### Assignment
One figure is wanted here: how many lines in the entries hold the word "resolution".

= Beginning of Section =

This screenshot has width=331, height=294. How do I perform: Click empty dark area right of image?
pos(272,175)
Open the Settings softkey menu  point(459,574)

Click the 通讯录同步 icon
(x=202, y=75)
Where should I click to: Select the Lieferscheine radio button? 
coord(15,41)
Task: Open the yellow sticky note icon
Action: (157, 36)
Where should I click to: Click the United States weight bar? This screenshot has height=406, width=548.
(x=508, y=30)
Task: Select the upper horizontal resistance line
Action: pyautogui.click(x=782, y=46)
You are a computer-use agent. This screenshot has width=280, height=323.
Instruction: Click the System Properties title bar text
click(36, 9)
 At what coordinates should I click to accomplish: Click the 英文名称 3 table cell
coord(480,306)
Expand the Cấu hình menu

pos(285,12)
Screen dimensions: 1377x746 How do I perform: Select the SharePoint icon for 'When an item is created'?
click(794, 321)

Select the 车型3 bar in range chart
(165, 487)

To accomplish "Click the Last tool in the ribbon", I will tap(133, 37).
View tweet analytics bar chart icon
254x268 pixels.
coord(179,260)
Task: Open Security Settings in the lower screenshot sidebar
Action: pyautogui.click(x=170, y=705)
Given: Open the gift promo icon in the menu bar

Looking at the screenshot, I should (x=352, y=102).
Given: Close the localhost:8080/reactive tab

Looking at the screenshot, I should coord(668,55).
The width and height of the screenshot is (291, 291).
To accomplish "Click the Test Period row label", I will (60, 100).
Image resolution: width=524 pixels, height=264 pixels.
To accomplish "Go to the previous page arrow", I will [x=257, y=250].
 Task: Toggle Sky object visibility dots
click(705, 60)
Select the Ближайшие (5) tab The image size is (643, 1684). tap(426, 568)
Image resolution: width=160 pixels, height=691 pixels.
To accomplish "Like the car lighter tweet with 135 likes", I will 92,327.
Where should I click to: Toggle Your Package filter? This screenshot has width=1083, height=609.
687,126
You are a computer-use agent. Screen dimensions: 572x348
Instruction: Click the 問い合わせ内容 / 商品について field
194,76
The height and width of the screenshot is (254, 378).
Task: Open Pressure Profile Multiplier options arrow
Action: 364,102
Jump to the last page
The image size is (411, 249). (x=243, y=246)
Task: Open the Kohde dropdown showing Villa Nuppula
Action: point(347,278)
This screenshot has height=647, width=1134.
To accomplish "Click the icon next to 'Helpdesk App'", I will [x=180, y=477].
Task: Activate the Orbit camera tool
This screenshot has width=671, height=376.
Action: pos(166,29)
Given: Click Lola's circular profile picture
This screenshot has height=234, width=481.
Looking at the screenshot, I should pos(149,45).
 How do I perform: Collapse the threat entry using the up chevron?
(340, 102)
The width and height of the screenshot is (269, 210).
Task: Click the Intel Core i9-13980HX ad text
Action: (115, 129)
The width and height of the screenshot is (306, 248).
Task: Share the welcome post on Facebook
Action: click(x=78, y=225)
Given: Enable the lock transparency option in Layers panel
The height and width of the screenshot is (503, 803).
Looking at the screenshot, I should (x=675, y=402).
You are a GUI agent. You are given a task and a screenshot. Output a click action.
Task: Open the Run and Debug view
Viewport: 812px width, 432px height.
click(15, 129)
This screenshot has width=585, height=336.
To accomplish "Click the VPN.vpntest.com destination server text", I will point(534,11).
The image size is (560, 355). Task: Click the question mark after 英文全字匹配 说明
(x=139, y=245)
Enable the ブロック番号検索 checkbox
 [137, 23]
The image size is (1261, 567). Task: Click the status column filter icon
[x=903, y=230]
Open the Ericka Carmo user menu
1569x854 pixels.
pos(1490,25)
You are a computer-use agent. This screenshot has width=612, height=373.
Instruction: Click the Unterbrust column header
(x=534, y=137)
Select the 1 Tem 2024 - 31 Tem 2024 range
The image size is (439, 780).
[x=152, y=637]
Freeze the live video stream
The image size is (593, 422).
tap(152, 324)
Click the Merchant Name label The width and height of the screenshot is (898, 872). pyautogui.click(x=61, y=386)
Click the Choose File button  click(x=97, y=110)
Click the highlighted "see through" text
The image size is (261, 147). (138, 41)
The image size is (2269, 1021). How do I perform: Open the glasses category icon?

= End of Section =

### Written solution
2